After the last major update to the site, I noticed that the new Email Aliases page contains a Criteria section that is currently empty. Before the aforementioned update, most of the content in the Email Aliasing page was housed in the Email Services page, so the recommended aliasing services probably (?) shared some criteria with the recommended email services.
Yes this should be addressed, it’s going to be the same as the email page, minus some specific things like WKD.
It isn’t empty FWIW, it says:
we evaluate email aliasing providers to the same standard as our regular email provider criteria where applicable.

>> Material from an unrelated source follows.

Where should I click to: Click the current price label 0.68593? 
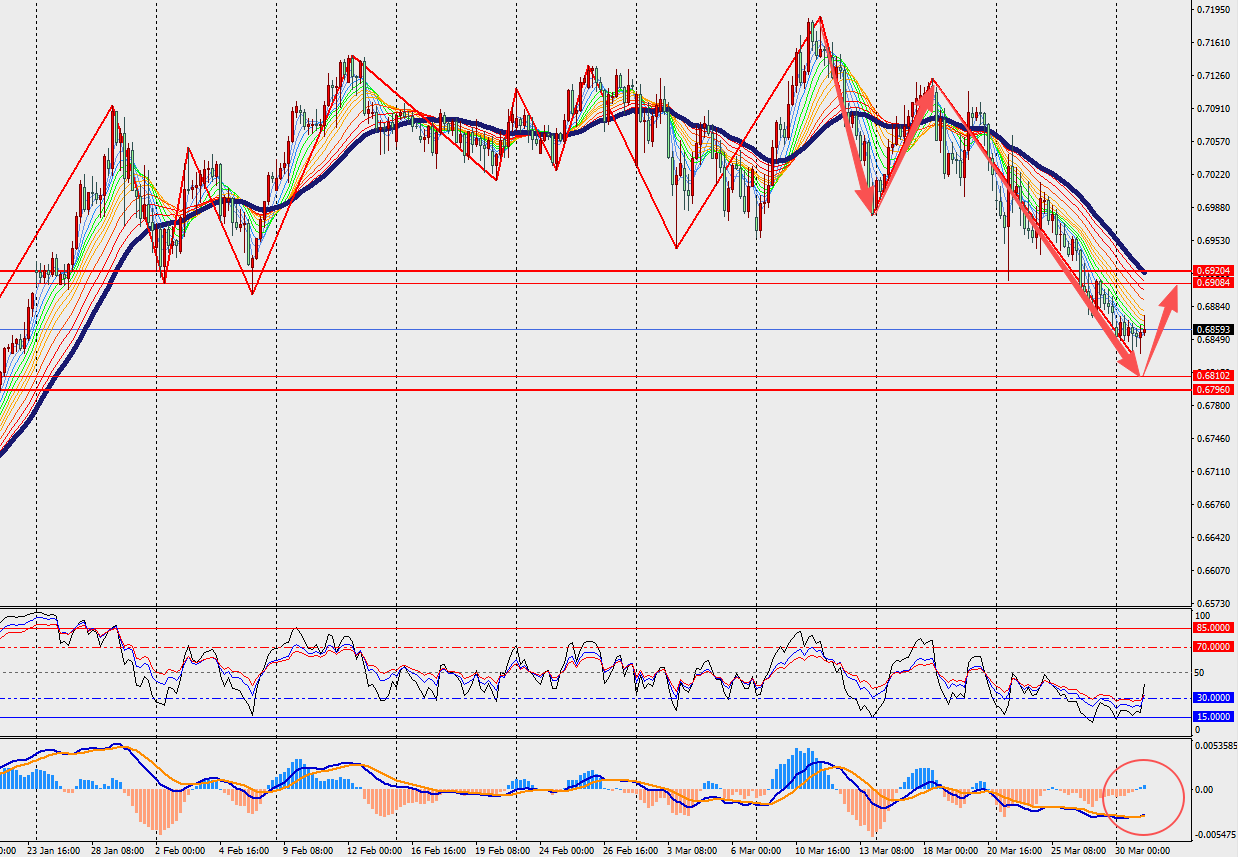click(1213, 329)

Oops, I completely missed the line you quoted 
Thanks for pointing it out, @jonah
I think that is more elegant and cleaner than duplicating most of the criteria on to the new aliasing page.

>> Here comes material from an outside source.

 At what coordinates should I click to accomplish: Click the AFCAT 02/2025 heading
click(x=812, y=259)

So SimpleLogin doesn’t meet security criteria.
Half the domains don’t use DNSSEC, and the MTA-STS policy is not set to “enforce”.
There’s no certificate protection with CAA either.
All a provider’s domains should have the same level.
All addy domains are configured correctly, except for one, the TLD doesn’t support DNSSEC.
The criteria also mention Expect-CT, but this was deprecated by google in 2022. Shouldn’t it be removed?
Yes they should. This is a bit annoying. I am sure when we evaluated it they were.
At the time it was looking at being current, but yes doesn’t look important anymore. We should change that to simply that the provider should support Certificate Transparency as default.
It’s possible that the configuration was fine before, but now it seems like it’s been at least two years since DNSSEC has been absent from some domains.